Starting at the line that contains "Instruction: Open the 幻灯片放映 ribbon tab" and ending at the line that contains "Open the イベント tab", the lines below are to be given again exactly, with nothing added.

Source information Block Start

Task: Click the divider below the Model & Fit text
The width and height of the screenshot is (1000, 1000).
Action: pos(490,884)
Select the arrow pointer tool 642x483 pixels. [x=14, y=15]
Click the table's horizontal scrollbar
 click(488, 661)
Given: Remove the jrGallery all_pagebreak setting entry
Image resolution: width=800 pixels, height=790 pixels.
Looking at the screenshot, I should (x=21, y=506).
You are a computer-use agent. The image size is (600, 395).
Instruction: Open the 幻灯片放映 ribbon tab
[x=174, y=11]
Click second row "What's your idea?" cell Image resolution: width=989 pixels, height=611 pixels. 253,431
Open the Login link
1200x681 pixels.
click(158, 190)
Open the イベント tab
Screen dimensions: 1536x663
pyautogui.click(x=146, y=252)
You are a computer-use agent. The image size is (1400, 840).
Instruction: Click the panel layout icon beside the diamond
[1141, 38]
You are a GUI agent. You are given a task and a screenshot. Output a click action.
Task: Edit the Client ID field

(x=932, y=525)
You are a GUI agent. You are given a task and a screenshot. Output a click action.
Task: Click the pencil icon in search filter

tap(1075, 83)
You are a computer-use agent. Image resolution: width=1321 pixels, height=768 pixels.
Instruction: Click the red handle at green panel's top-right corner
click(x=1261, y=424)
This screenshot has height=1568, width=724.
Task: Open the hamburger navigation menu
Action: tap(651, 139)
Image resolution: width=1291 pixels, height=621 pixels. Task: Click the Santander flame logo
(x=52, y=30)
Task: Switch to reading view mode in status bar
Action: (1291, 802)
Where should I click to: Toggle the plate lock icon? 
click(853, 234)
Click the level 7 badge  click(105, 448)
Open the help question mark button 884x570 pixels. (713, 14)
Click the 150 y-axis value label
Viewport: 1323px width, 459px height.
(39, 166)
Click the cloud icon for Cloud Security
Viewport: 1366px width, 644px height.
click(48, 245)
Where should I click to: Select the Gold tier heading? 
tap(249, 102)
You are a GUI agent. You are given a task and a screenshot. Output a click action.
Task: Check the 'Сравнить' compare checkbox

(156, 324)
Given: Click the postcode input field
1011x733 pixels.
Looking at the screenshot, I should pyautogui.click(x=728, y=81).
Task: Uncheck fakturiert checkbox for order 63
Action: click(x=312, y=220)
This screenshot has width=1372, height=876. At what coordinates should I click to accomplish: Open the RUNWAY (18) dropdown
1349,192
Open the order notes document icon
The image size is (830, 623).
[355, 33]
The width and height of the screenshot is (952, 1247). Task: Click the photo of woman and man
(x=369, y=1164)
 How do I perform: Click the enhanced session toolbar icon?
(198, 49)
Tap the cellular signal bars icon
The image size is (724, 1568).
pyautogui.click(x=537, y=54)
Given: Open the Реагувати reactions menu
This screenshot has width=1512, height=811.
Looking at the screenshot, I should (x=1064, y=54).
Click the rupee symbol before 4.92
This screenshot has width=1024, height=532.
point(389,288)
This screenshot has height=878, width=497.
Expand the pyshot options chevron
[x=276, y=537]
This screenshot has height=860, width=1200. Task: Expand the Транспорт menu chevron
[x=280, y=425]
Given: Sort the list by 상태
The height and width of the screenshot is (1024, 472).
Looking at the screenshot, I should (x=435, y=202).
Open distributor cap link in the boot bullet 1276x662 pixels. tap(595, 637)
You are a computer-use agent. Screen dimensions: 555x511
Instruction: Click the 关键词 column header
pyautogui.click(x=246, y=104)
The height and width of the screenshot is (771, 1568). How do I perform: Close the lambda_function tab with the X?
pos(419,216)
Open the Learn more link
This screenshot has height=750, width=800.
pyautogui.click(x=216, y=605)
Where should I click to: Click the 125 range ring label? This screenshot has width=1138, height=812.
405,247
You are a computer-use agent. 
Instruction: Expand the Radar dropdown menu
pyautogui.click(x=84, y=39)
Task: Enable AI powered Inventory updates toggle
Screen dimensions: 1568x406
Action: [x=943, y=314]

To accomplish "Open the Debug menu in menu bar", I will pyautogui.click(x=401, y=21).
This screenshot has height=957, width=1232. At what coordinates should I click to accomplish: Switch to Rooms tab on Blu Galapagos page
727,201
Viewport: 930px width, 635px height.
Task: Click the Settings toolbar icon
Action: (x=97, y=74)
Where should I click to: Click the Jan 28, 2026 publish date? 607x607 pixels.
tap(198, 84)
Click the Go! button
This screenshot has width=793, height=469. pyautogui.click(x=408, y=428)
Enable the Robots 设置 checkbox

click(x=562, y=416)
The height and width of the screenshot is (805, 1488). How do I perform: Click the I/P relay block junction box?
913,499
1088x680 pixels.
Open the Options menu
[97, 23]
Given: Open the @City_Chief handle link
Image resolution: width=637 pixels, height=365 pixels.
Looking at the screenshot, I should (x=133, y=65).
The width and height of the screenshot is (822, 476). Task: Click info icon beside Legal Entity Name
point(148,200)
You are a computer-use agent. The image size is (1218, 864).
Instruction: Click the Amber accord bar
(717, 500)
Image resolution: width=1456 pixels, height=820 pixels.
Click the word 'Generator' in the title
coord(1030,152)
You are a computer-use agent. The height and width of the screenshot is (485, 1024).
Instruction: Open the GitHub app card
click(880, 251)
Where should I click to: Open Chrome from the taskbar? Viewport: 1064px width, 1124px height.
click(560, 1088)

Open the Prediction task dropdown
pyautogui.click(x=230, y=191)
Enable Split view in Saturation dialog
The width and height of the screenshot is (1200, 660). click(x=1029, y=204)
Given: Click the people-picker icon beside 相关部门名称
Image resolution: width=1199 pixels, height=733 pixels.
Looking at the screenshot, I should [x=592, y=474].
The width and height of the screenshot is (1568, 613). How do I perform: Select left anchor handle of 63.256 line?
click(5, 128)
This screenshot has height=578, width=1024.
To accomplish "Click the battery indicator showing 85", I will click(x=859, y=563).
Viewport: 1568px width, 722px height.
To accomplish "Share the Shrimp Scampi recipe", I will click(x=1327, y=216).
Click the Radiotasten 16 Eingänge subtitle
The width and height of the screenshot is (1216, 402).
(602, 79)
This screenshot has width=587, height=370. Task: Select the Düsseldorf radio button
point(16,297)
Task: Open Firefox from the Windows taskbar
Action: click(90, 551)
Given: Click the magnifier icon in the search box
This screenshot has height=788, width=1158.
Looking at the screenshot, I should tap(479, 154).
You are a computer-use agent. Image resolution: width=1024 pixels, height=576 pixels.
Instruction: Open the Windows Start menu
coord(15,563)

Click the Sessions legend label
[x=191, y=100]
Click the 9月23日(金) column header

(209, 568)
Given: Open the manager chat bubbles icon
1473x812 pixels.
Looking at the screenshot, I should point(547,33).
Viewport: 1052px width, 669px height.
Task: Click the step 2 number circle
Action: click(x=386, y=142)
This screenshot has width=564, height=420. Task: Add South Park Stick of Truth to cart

Source information Block End

**Answer below**
Instruction: Open the 幻灯片放映 ribbon tab
[x=174, y=11]
Click second row "What's your idea?" cell Image resolution: width=989 pixels, height=611 pixels. 253,431
Open the Login link
1200x681 pixels.
click(158, 190)
Open the イベント tab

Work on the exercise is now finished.